Rewrite the records from their start through the line containing "Рейтинг SEO компаний (979, 334)", both ends included, adding 80 to every coordinate in the answers and keeping the requests. Leave the pictures out of your answer.

------ INFORMATION GIVEN

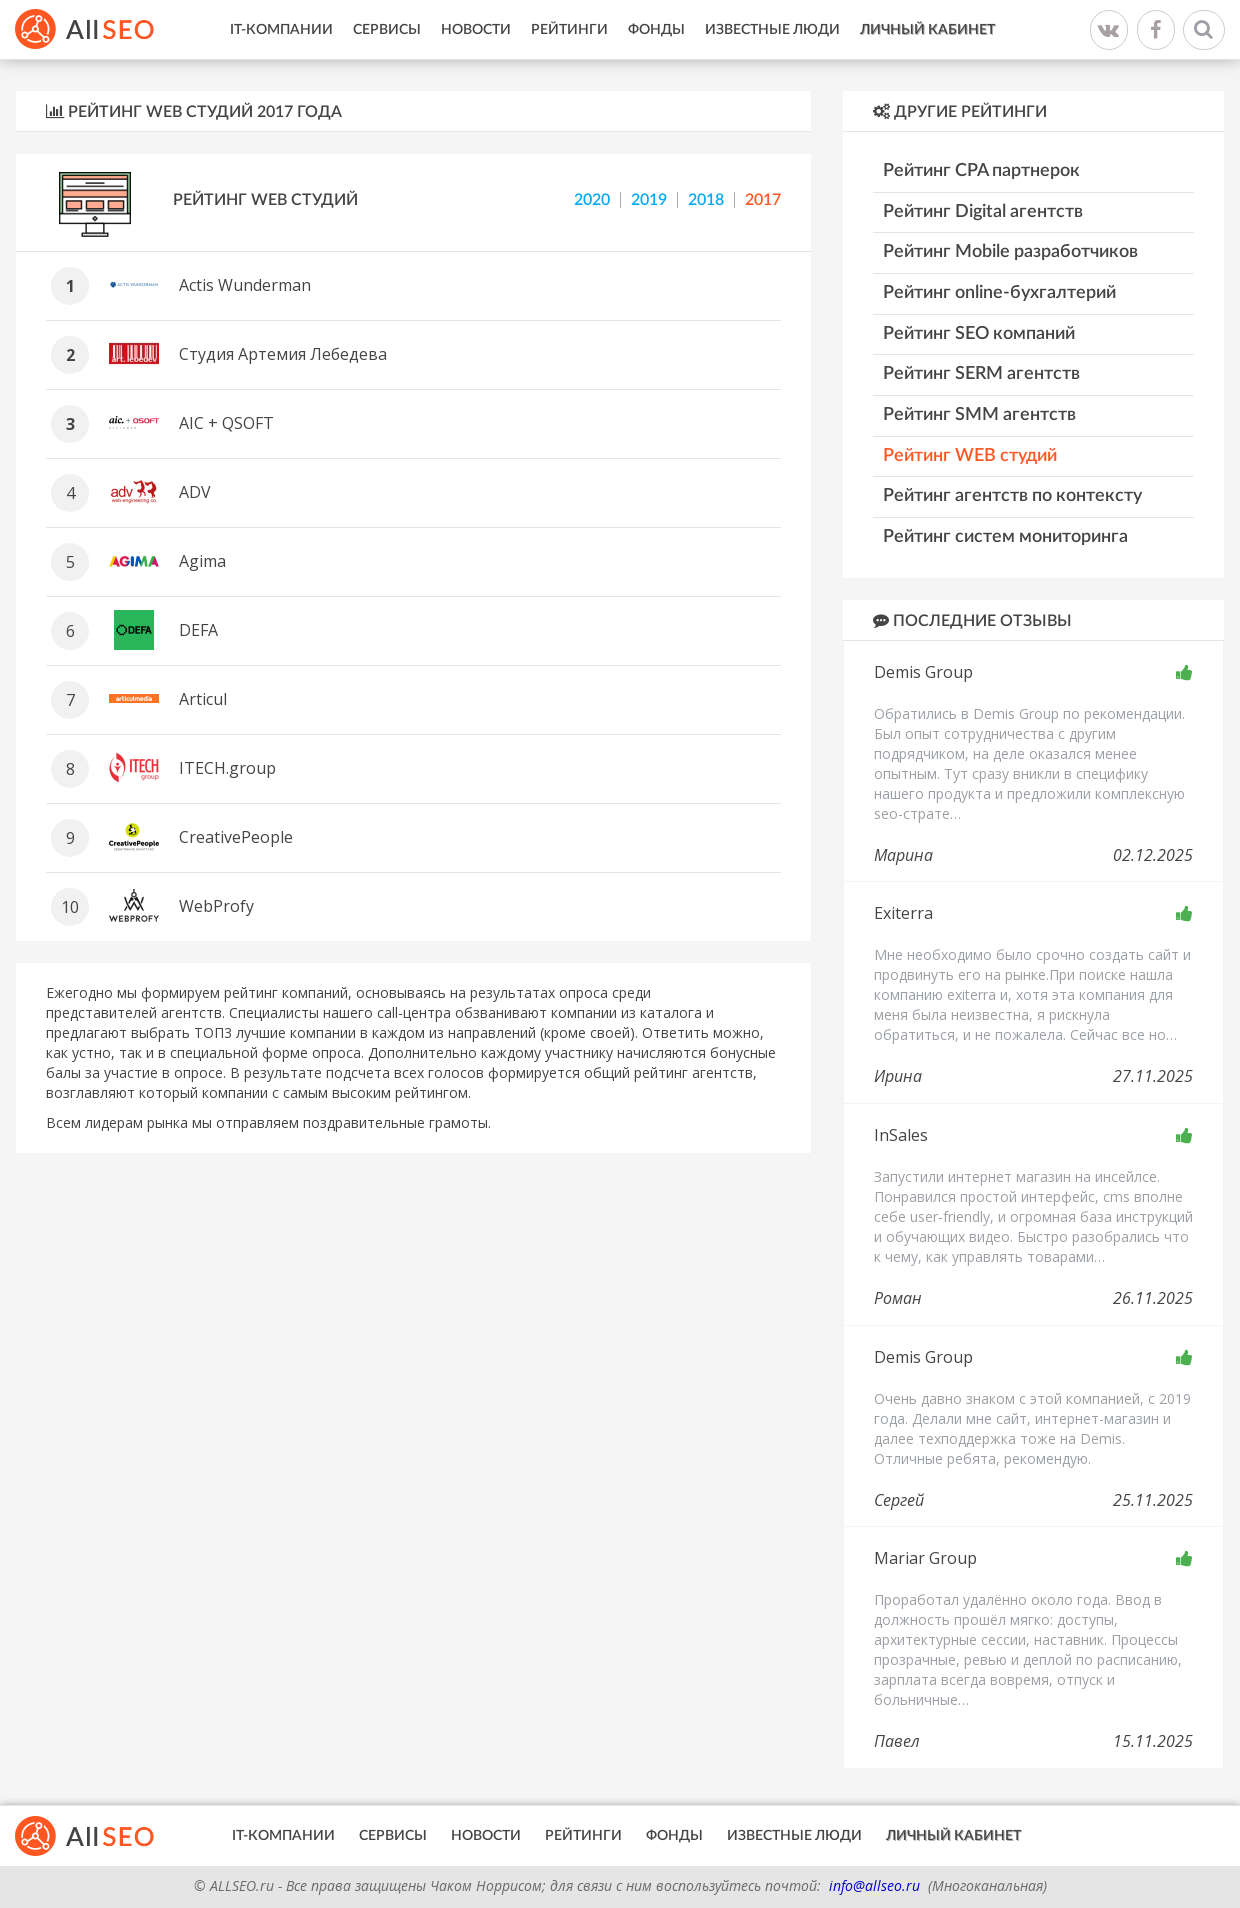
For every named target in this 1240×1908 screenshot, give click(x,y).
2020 (592, 200)
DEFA (198, 630)
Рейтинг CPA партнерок (981, 171)
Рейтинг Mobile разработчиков (1010, 252)
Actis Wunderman (245, 285)
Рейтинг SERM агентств (981, 374)
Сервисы (387, 30)
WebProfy (216, 906)
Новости (476, 30)
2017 (763, 200)
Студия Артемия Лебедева (283, 354)
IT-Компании (281, 30)
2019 (649, 200)
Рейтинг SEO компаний (979, 334)
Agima (202, 561)
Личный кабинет (927, 30)
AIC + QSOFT (226, 423)
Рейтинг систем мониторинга (1005, 537)
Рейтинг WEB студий (265, 200)
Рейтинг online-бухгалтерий (999, 293)
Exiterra (903, 913)
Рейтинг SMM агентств (979, 415)
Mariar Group (925, 1558)
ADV (195, 492)
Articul (203, 699)
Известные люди (772, 30)
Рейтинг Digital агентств (983, 212)
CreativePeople (236, 837)
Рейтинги (569, 30)
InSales (901, 1135)
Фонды (656, 30)
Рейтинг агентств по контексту (1012, 496)
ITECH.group (227, 768)
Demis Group (923, 672)
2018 (706, 200)
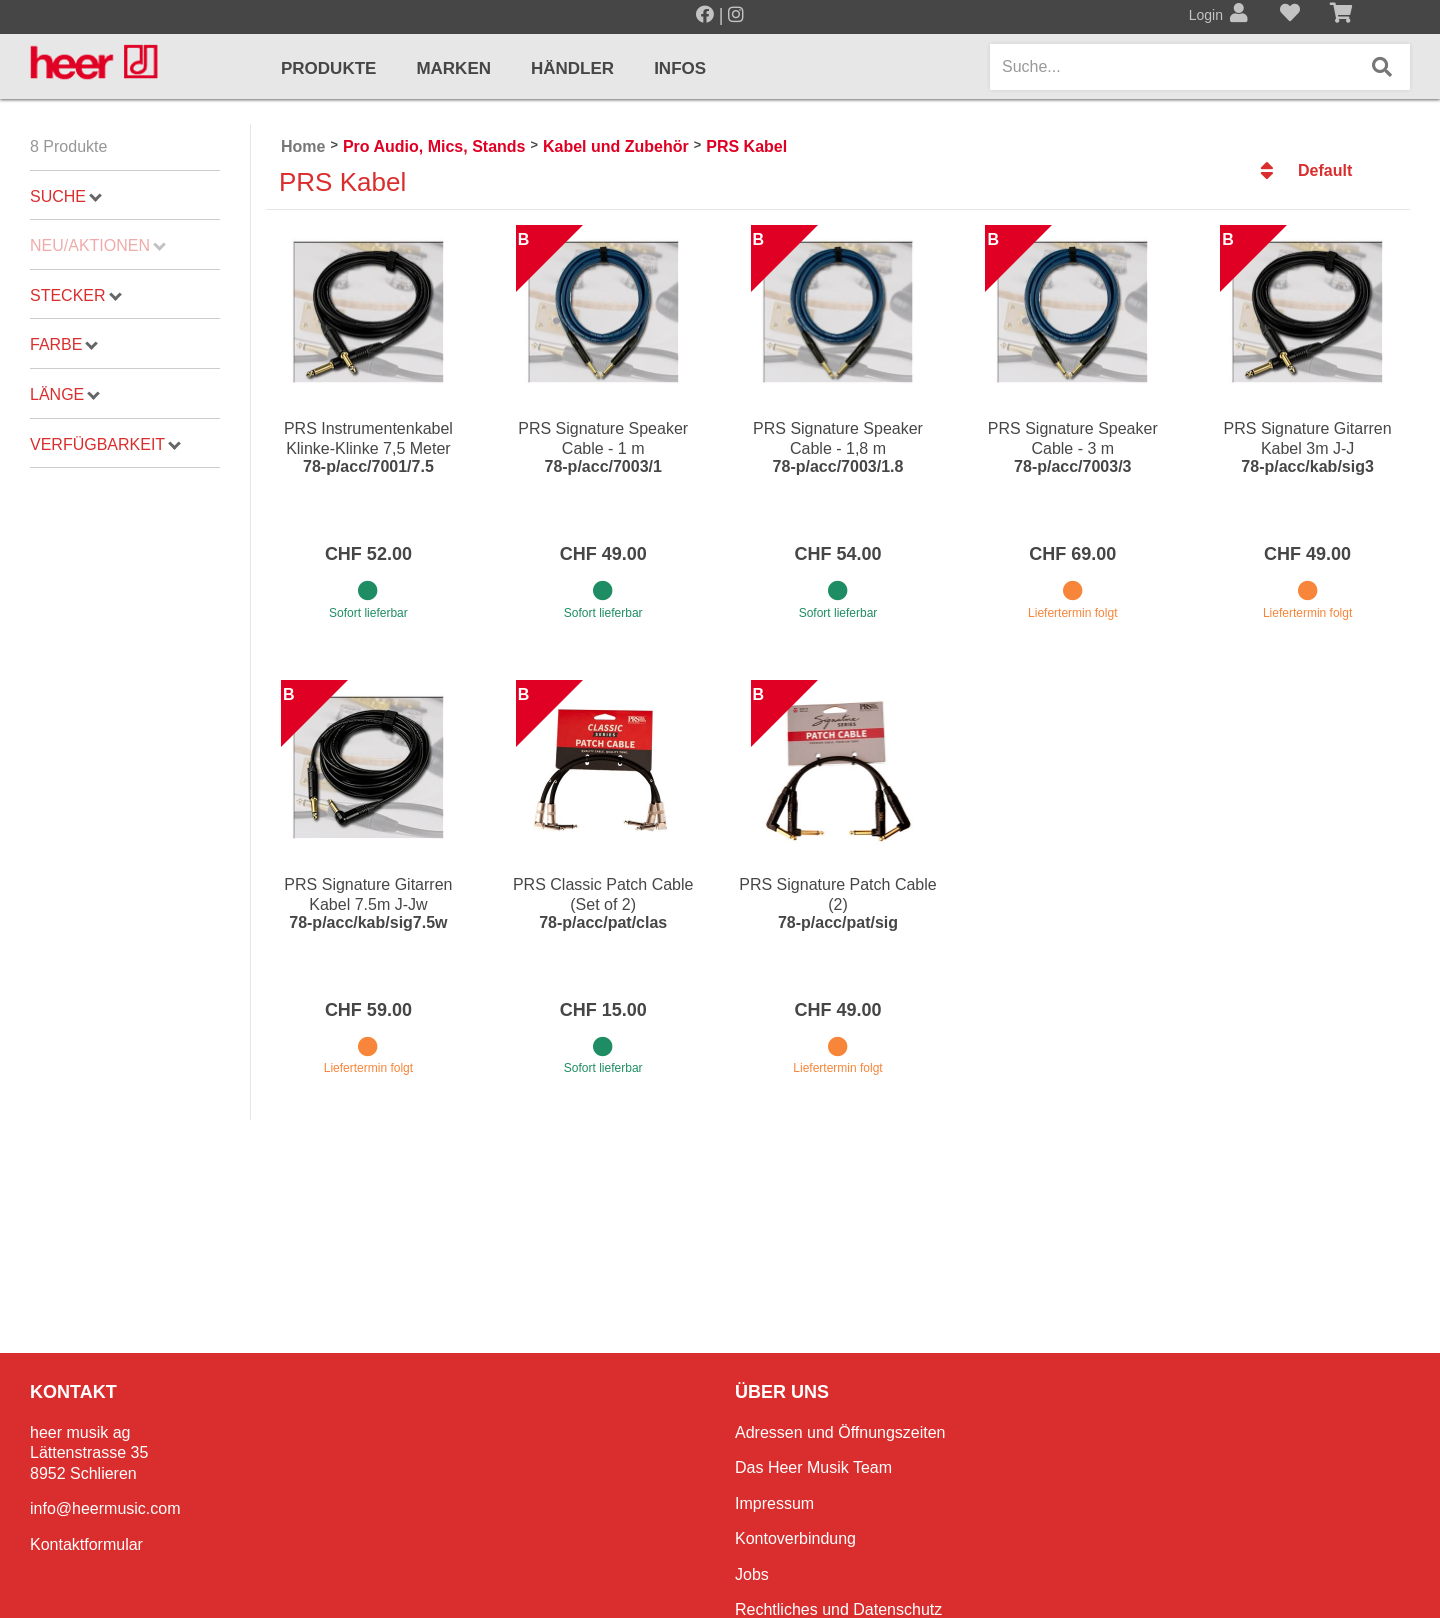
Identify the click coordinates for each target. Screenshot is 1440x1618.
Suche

------------

**EXPECTED ANSWER**
For every named target in this 1240×1908 screenshot, give click(x,y).
2020 (672, 280)
DEFA (278, 710)
Рейтинг CPA партнерок (1061, 251)
Рейтинг Mobile разработчиков (1090, 332)
Actis Wunderman (325, 365)
Рейтинг SERM агентств (1061, 454)
Сервисы (467, 110)
WebProfy (296, 986)
Новости (556, 110)
2017 (843, 280)
Студия Артемия Лебедева (363, 434)
IT-Компании (361, 110)
2019 (729, 280)
Рейтинг SEO компаний (1059, 414)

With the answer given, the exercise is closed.